**SÉRIE D'EXERCICES:**
1. Selon l'extrait consacré à Arnys, en quelle année LVMH a-t-il racheté la boutique ?
2. Dans l'extrait consacré à Arnys, relevez tous les pays cités comme origine des juifs de l'Est.

Tout commence avec les costumes de Fillon. Tiens, se dit-il, voilà un excellent sujet. Philippe Trétiack, journaliste-reporter, critique d'architecture et écrivain toujours à l'affût d'un angle original, a l'intuition que chez le tailleur de l'élite politique ont dû se croiser pas mal d'acteurs de l'histoire contemporaine. Sis à Saint-Germain-des-Prés, Arnys qui fournissait la garde-robe du malheureux candidat de la droite à la présidentielle a vu défiler les politiciens de tous bords. Une contre-histoire, côté vestiaire.

Philippe Trétiack en parle à son épouse, Elisabeth, de retour d'un dîner, et qui justement partageait la table de Michel Grimbert, propriétaire d'Arnys. Il se trouve qu'Elisabeth Trétiack est aussi l'attachée de presse de la maison d'édition Plein jour dirigée par Sibylle Grimbert, la fille de Michel... Small world. Un livre sur la boutique tenue par les frères Grimbert, Michel et Jean, et rachetée en 2012 par LVMH, est signé, mais ce qui paraît ces jours-ci n'est pas la seule saga de ces princes de l'habillement masculin. A leur histoire se mêle celle d'une autre boutique de vêtements. Dans Arnys et moi, Philippe Trétiack raconte aussi sa mère, cette brocanteuse dans l'âme et reine des puces, qui avait un magasin de nippes. Avec le livre resurgissent les souvenirs, sensations en boule dans les vieilles armoires d'une enfance à Paris, lorsqu'il accompagnait sa mère acheter du tissu dans le Sentier. Deux boutiques, deux histoires à l'opposé. Les Grimbert sont « des habillés », des tailleurs reconnus, épanouis dans leur art des ciseaux et de l'épingle, « nous, des "déshabillés", les perdants d'un commerce qui n'avait jamais plu à ma mère », explique Philippe Trétiack. Pourtant les deux familles venaient peu ou prou du même endroit : des juifs de l'Est - Ukraine, Pologne, Russie, Roumanie - de cette Mitteleuropa, où l'on changeait moult fois de nationalité sans jamais bouger de chez soi, juifs qui reçurent « le malheur en héritage », et dont tant dans les familles ont péri dans les camps. De la judéité, il a gardé un certain sens de l'absurde - les misères de Job rachetées par l'autodérision de Woody Allen. « On se tire d'embarras sans se tirer d'affaire », sourit Philippe Trétiack.

**MATÉRIEL:**
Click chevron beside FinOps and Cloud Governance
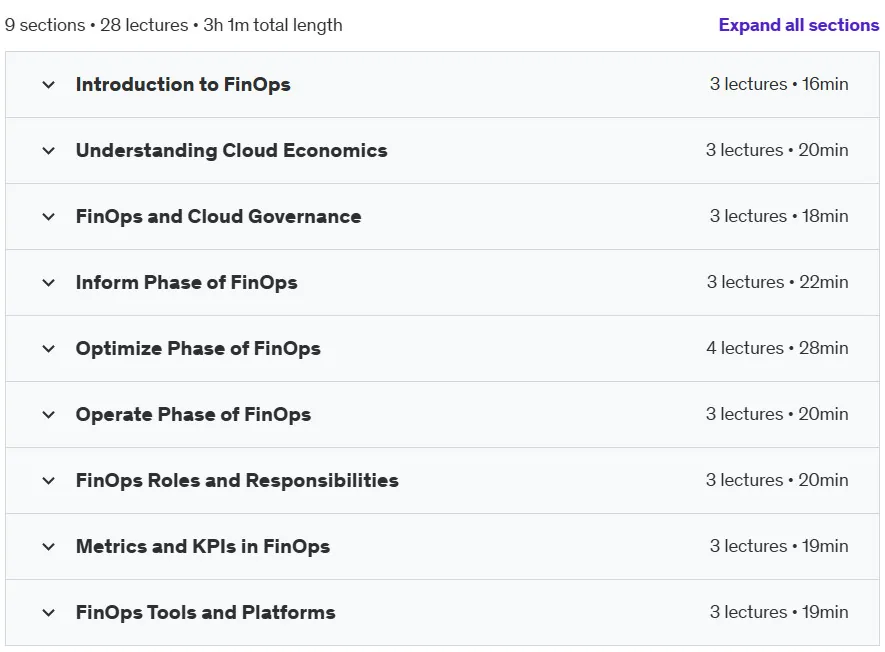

**CORRIGÉS DÉTAILLÉS:**
1. En 2012.

2. Ukraine, Pologne, Russie, Roumanie.